As a policy rule, the Bank of England should aim to sustain gilt rates in the long term near the economy’s sustainable expansion rate, about 2.5%. Public debt service is manageable if it declines or maintains a steady share of public spending. Calculating whether debt service is sustainable involves several key numbers: 1) the level of debt, 2) average interest rate on the debt, 3) fiscal deficit (which adds to the debt), 4) the size and growth of public expenditure, and 5) expansion rate of the economy.

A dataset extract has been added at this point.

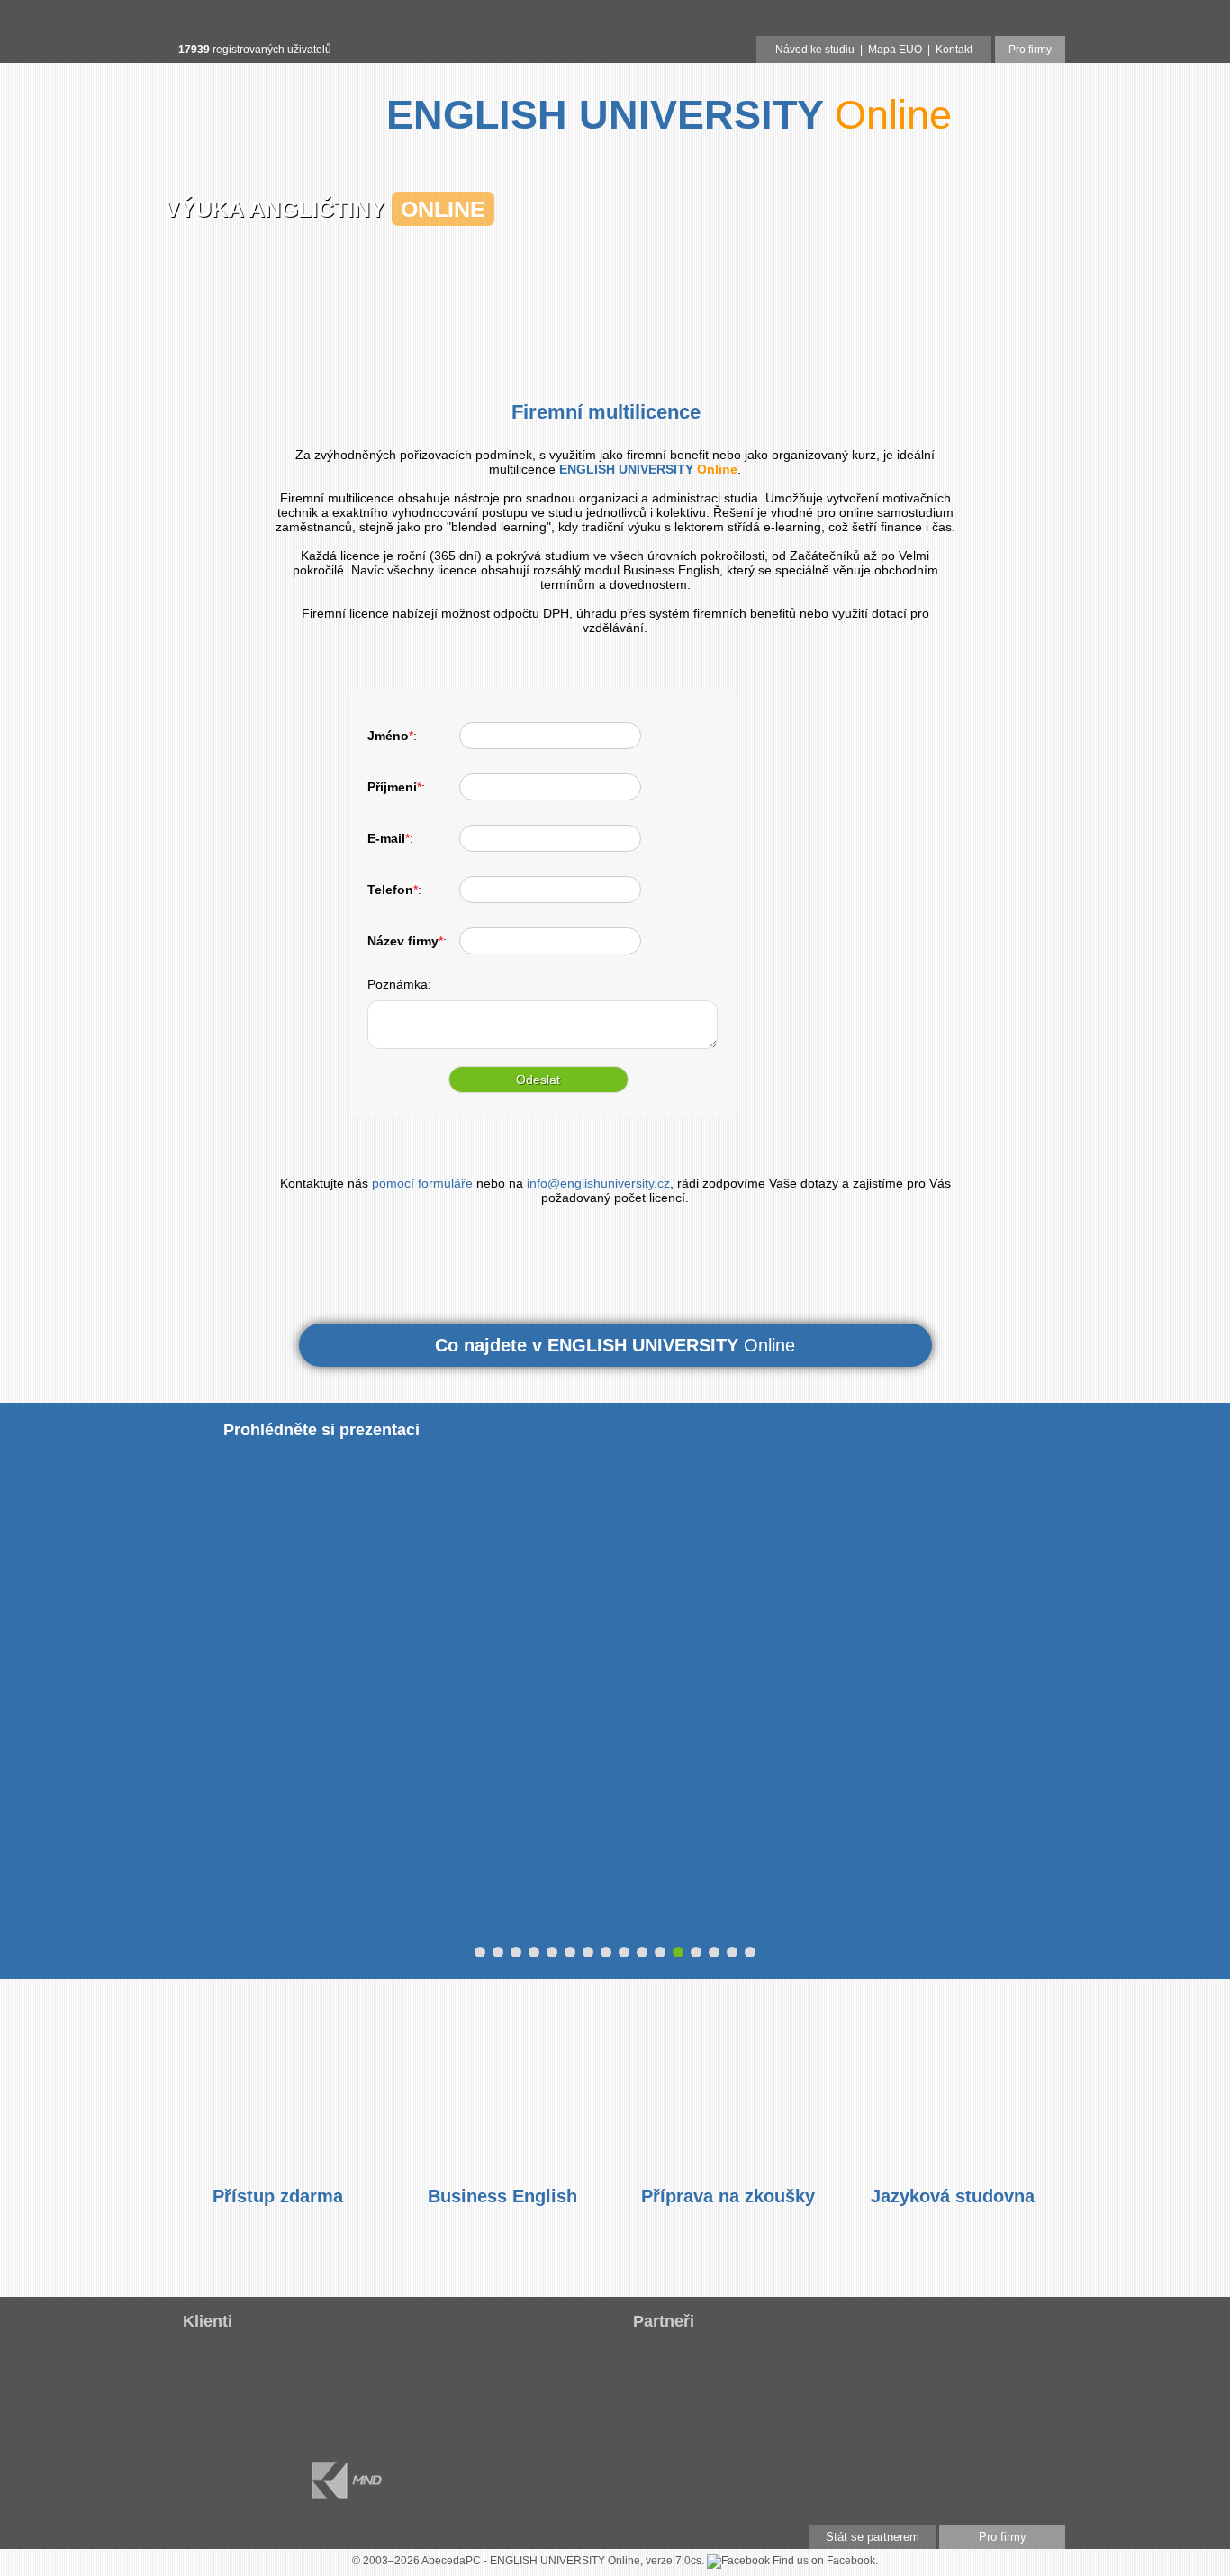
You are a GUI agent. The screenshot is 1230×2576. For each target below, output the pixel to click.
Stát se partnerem (872, 2537)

As guidelines we set the economy’s expansion equal to the target gilt rate (2.5%) and set a guideline for public expenditure at 40% of GDP, the share for much of the post-WWII years. Sustainability of public debt service then depends on two numbers, the fiscal deficit and the initial size of the public debt. Should the covid-19 depression result in a debt to GDP ratio well over 100% and fiscal deficits to GDP in double figures, debt service sustainability could become a concern.
Summary
In principle governments with national currencies can fund expenditures through money creation. In practice very few should do so, one of which is the United Kingdom. We have an empirical possibility to consider, not a theoretical generalization. At the beginning of 2020 the possibility of the British government incurring an unsustainable debt or deficit remained remote. The covid-19 economic depression changes that.
Economic recovery will occur from an initial condition with a quite large public debt to GDP and double digit deficits. When that recovery brings interest rates back to their historically typical level debt sustainability could become a concern. This does not imply restraining expenditure but quite the contrary. As shown when George Osborne was Chancellor, budget cuts reduce the Treasury’s tax take by slowing the growth of the economy. Sustained recovery will require continued management of the maturity the debt and achieving a steady recovery, unlike the near stagnation during 2010-2020 abortive recovery.